╭─ Bloco de texto
VLS-1 é considerado "beco sem saída tecnológico". Desenvolvimento de foguetes precisaria de R$ 160 mi por ano.

A Aeronáutica está planejando um novo foguete lançador de satélites brasileiro. O VLS-Beta, como está sendo chamado, deve substituir a partir de 2020 o malfadado VLS-1, que matou 21 pessoas num acidente em 2003.

O VLS-Beta integra uma proposta entregue na semana passada à equipe do ministro Aloizio Mercadante (PT), de Ciência e Tecnologia. Ela foi elaborada pelo Departamento de Ciência e Tecnologia Espacial (DCTA), da Força Aérea Brasileira (FAB), pelo o Instituto Nacional de Pesquisas Espaciais (INPE) e pela Associação das Indústrias Aeroespaciais do Brasil (AIAB).

Seu objetivo é aproveitar o governo que entra para influir no rumo da política espacial, que sofre cronicamente de falta de planejamento, financiamento e integração entre seus atores.
╰─
╭─ Informações exibidas
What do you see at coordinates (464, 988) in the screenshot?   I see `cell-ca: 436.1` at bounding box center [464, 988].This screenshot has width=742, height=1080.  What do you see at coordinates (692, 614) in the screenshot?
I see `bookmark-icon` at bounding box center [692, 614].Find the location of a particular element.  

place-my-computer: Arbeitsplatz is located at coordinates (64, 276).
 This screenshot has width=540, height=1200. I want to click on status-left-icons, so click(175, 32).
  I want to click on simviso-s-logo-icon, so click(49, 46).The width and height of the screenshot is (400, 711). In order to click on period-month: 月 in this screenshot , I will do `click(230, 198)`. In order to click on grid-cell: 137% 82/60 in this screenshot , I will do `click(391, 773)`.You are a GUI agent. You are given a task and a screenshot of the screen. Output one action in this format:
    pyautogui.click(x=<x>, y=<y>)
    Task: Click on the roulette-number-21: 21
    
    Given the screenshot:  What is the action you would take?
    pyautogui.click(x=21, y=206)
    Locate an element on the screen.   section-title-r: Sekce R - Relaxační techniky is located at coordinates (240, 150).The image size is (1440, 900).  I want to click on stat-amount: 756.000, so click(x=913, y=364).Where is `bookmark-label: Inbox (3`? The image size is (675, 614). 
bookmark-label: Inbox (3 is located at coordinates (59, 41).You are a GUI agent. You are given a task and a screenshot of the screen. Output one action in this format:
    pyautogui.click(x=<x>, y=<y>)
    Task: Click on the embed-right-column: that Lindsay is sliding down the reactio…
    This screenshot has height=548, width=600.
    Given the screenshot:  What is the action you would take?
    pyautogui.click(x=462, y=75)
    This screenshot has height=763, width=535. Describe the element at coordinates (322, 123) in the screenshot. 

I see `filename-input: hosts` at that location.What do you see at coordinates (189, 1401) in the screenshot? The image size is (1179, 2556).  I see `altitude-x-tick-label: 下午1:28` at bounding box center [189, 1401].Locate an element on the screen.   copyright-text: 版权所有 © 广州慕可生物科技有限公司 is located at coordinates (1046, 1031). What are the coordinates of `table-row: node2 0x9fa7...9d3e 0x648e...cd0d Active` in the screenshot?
╰─
◆ **Objetivo do exercício**: Com base no texto sobre o novo foguete VLS-Beta, explique em uma a três frases qual é o objetivo da proposta entregue à equipe do ministro de Ciência e Tecnologia. Os registros não têm nenhum papel nesta atividade.

◆ **Resultado do exercício**: A proposta busca aproveitar o governo que entra para influir no rumo da política espacial. Essa política sofre cronicamente de falta de planejamento, financiamento e integração entre seus atores.